↓

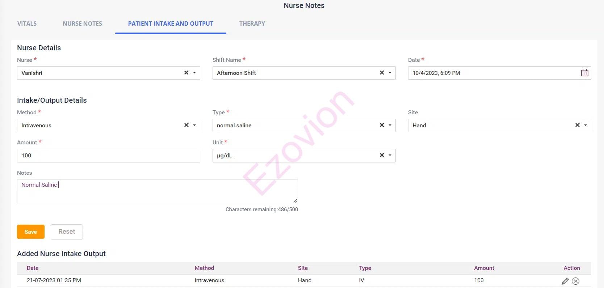The width and height of the screenshot is (604, 288).
Task: Clear the µg/dL unit selection
Action: pyautogui.click(x=382, y=155)
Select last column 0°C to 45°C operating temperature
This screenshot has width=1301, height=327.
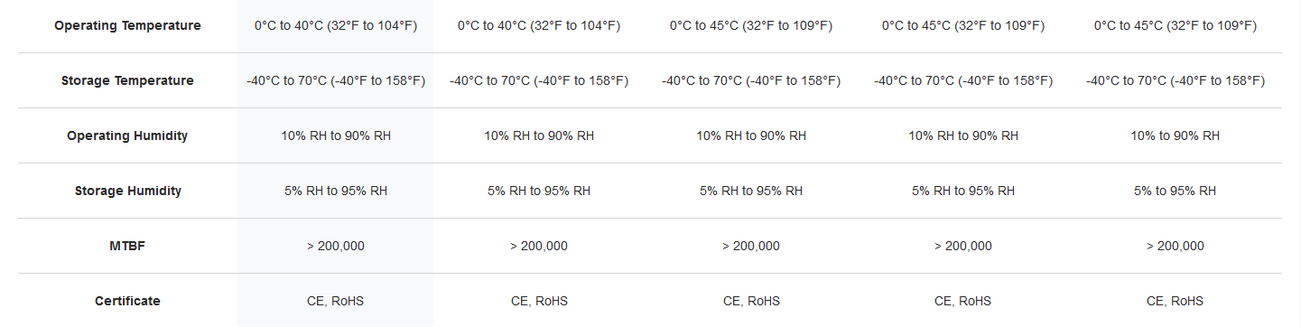pos(1176,25)
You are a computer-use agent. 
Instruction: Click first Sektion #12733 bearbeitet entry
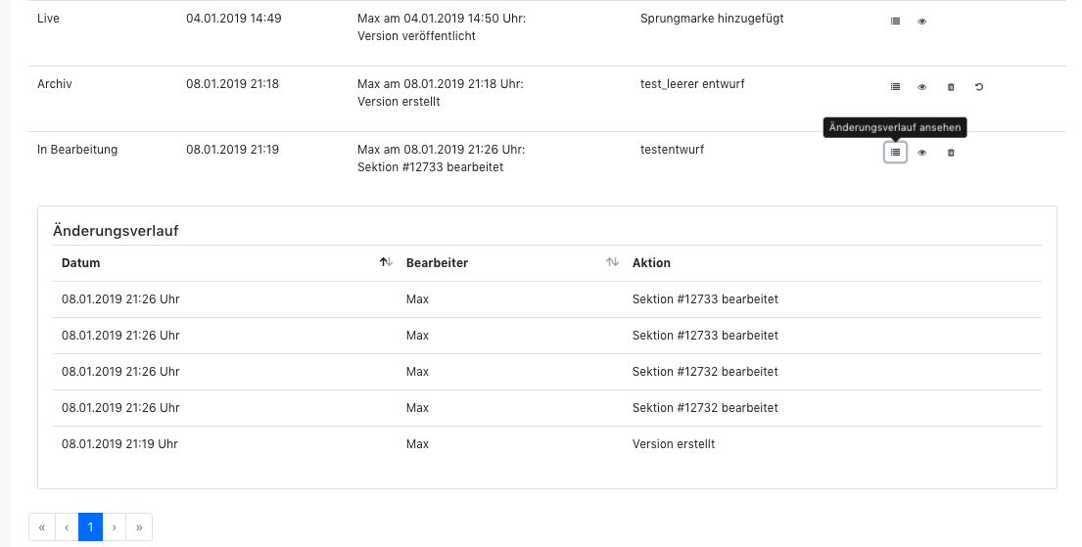pos(705,299)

↑

Give back every line of these records word for word, without the pictures.

### [Correct result]
The width and height of the screenshot is (604, 288).
Task: Clear the µg/dL unit selection
Action: pyautogui.click(x=382, y=155)
Select last column 0°C to 45°C operating temperature
This screenshot has width=1301, height=327.
pos(1176,25)
You are a computer-use agent. 
Instruction: Click first Sektion #12733 bearbeitet entry
pos(705,299)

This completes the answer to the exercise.